A comprehensive FastAPI boilerplate with SQLAlchemy, PostgreSQL, Redis caching, rate limiting, and RBAC.

Features

  • FastAPI - High-performance web framework
  • SQLAlchemy - Async ORM with PostgreSQL support
  • Alembic - Database migrations
  • Redis - Caching and rate limiting
  • RBAC - Role-based access control
  • Docker - Containerization
  • Environment Management - Separate development and production environments
  • UV - Fast Python package installer

Requirements

  • Python 3.13+
  • UV (Python package installer and resolver)
  • Docker and Docker Compose (for containerized deployment)
  • PostgreSQL (for local development)
  • Redis (for local development)
    • Note for Windows users: Redis doesn't officially support Windows. Use WSL (Windows Subsystem for Linux) or Docker. See Running Redis on Windows Using WSL section below.

Project Structure

fastapi-boilerplate/
├── src/
│   ├── app/
│   │   ├── api/              # API routes
│   │   │   ├── v1/           # API version 1
│   │   │   │   ├── endpoints/  # API endpoints
│   │   │   │   └── router.py  # API router
│   │   │   ├── deps.py       # API dependencies
│   │   │   └── router.py     # Main API router
│   │   ├── models/           # SQLAlchemy models
│   │   ├── schemas/          # Pydantic schemas
│   │   ├── services/         # Business logic
│   │   └── main.py           # FastAPI application
│   ├── core/
│   │   ├── cache/            # Redis cache
│   │   ├── db/               # Database
│   │   ├── utils/            # Utilities
│   │   ├── config.py         # Configuration
│   │   ├── exceptions.py     # Exception handlers
│   │   ├── logging.py        # Logging configuration
│   │   ├── middleware.py     # Middleware
│   │   └── security.py       # Security utilities
│   └── settings/
│       └── run.py            # Run script
├── envs/                     # Environment variables
├── migrations/               # Alembic migrations
├── tests/                    # Tests
├── .env                      # Environment variables (copied from envs)
├── .gitignore                # Git ignore file
├── alembic.ini               # Alembic configuration
├── docker-compose.yml        # Docker Compose configuration
├── Dockerfile                # Docker configuration
├── pyproject.toml            # Project configuration
└── README.md                 # Project documentation

Installation

Local Development

  1. Clone the repository:
git clone <your-repository-url>
cd fastapi-boilerplate
  1. Install dependencies using UV (this will install the latest versions of all packages):
# On Windows
install_latest.bat

# On Unix/Linux/Mac
python -m venv .venv
source .venv/bin/activate
uv pip install -e .
  1. Set up PostgreSQL and Redis locally or using Docker:
docker-compose up -d postgres redis
  1. Initialize the database:
uv run init-db
  1. Run the development server:
uv run dev

Docker Deployment

  1. Build and run the Docker containers:
docker-compose up -d

Available Commands

  • Run the development server:
uv run dev
  • Run the production server:
uv run prod
  • Format code using Ruff:
uv run format
  • Lint code using Ruff:
uv run lint
  • Initialize the database:
uv run init-db

Package Management

This project uses UV along with Poetry for package management. UV is a fast Python package installer and resolver.

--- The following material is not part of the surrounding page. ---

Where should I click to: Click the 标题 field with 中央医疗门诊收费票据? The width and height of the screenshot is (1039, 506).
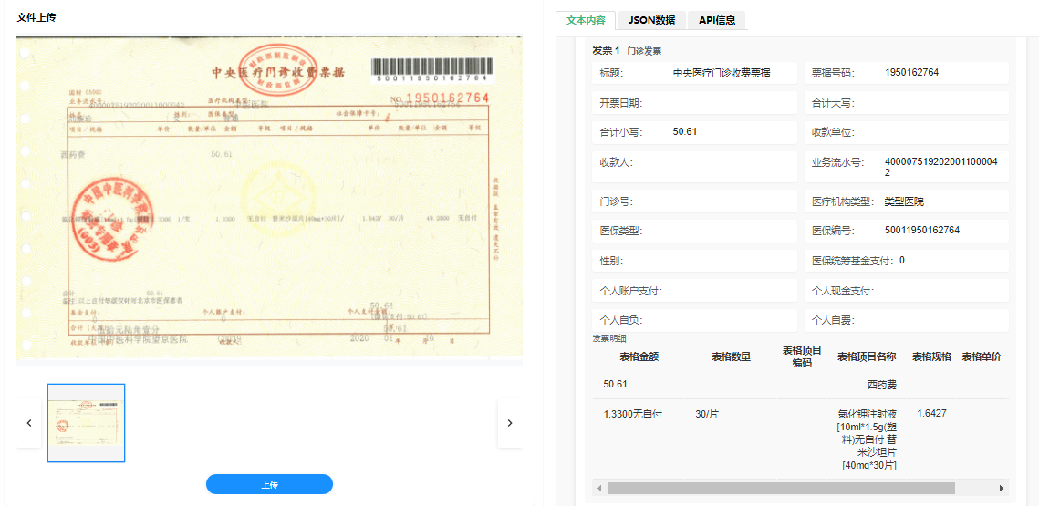693,73
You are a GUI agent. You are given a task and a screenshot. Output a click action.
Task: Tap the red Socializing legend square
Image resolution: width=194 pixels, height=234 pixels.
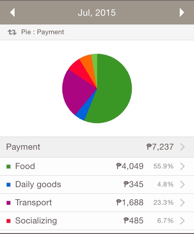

  • Install all packages defined in pyproject.toml:
uv pip install -e .
  • Add a new package:
uv pip install package_name

Then add it to the dependencies list in pyproject.toml.

Running Redis on Windows Using WSL

Redis doesn't officially support Windows. The recommended approach is to use Windows Subsystem for Linux (WSL).

1. Install WSL

  1. Open PowerShell as Administrator and run:
wsl --install
  1. Restart your computer when prompted.

  2. After restart, a Ubuntu terminal will open. Set up your Linux username and password.

2. Install Redis on WSL

  1. Open your WSL terminal (Ubuntu) and update the package lists:
sudo apt update
  1. Install Redis:
sudo apt install redis-server
  1. Start the Redis service:
sudo service redis-server start
  1. Verify Redis is running:
redis-cli ping

If Redis is running correctly, it should respond with "PONG".

3. Configure Redis for External Access

  1. Edit the Redis configuration file:
sudo nano /etc/redis/redis.conf
  1. Find the line with bind 127.0.0.1 ::1 and change it to bind 0.0.0.0 to allow connections from Windows.

  2. Find the line that contains supervised no and change it to supervised systemd.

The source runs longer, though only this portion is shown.